Miguel está insistiendo ahora, también, en que volvamos, como insistió cuando Andrés y Leire desaparecieron de nuestras vidas, tan lejanas y tan paralelas. Y a Manu le parece aún más conveniente, y más final feliz.

Cree que es algo así como una compensación del destino: que muere mi madre y me cuida Miguel, que me despiden y me acoge el dinero del padre de Miguel, que soy huérfana y tengo un hijo.

Miguel no ha vuelto a casa todavía, nos está dejando espacio. Diego tampoco llega, siempre impuntual, y Manu y yo nos enfrentamos solitos a mi CV, a las ocasiones perdidas y a las oportunidades pendientes.

—Sería cómodo. Yo le quiero, sin pasión pero con paz. Pero no; no puedo tener un hijo con alguien a quien no deseo.

—Igual es sólo que eres una pesada y una intensa, y que no te pone el hombre de tu vida, no vaya a ser que seas feliz.

—Manu… me encanta follar. Si no me pone, no me pone. Es como si fuera mi hermano.

—Qué putada.

—Lo sé.

—Sería tan bonito.

—Y tan cómodo.

—Pero, sobre todo, bonito, Mica, que tuvieras paz; que tú siempre estás en tensión, y jodida, que atraes el conflicto y la envidia.

—No me asustes.

—Es verdad: eres buena tía, aunque vayas de borde; pero eres un pararrayos. Y con lo que te quiere Miguel, podría protegerte hasta de ti misma.

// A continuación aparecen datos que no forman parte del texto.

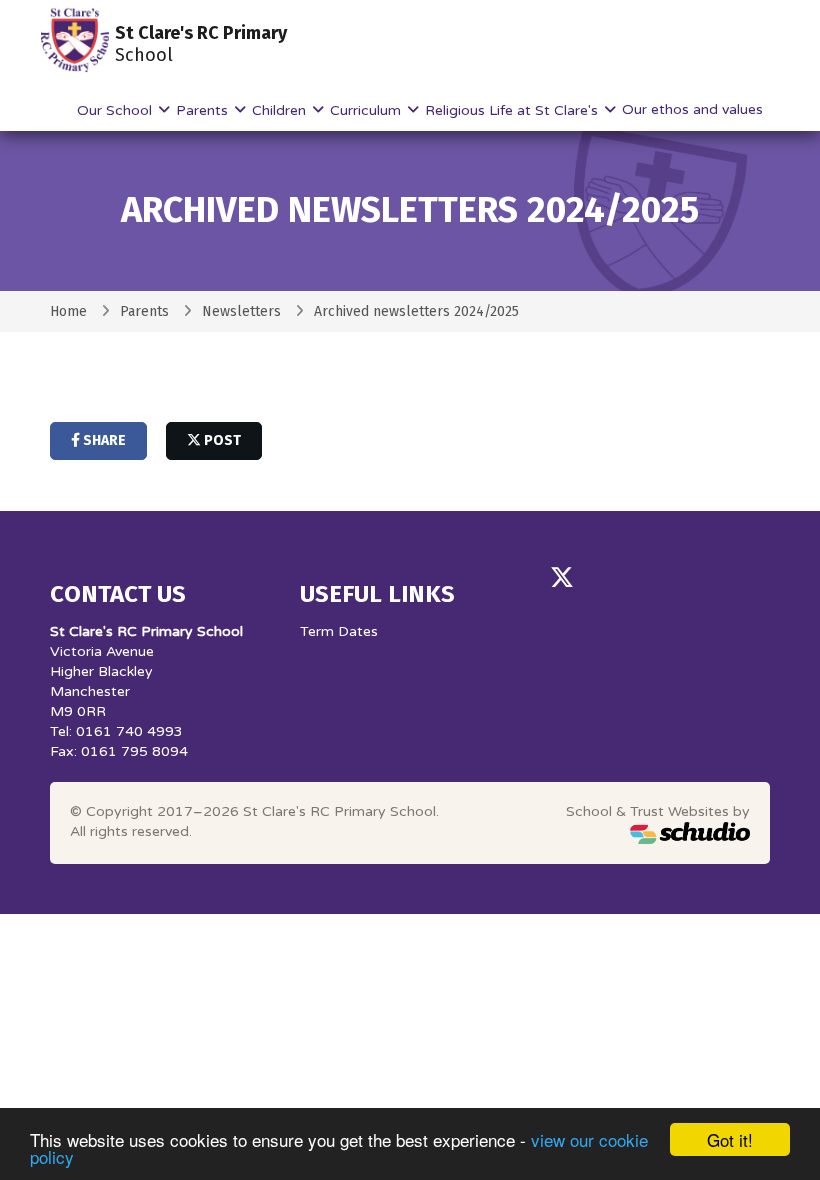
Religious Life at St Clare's (513, 110)
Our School (116, 110)
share (103, 440)
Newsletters (241, 311)
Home (68, 311)
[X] (562, 578)
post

Manu se pone romántico con Miguel y conmigo. Somos su causa perdida. Y cuando se da cuenta, se asusta y vuelve a su papel de amigo bestia:

—Si quieres, intento convencer a Miguel de que te lleve a Girona con un mulato de veinte que cumpla donde él no puede.

—Es que él sí puede. Pero seguro que le encanta la idea: el mulato con su hija, que tiene las hormonas disparadas, y él y yo de abuelitos tolerantes y marchosos.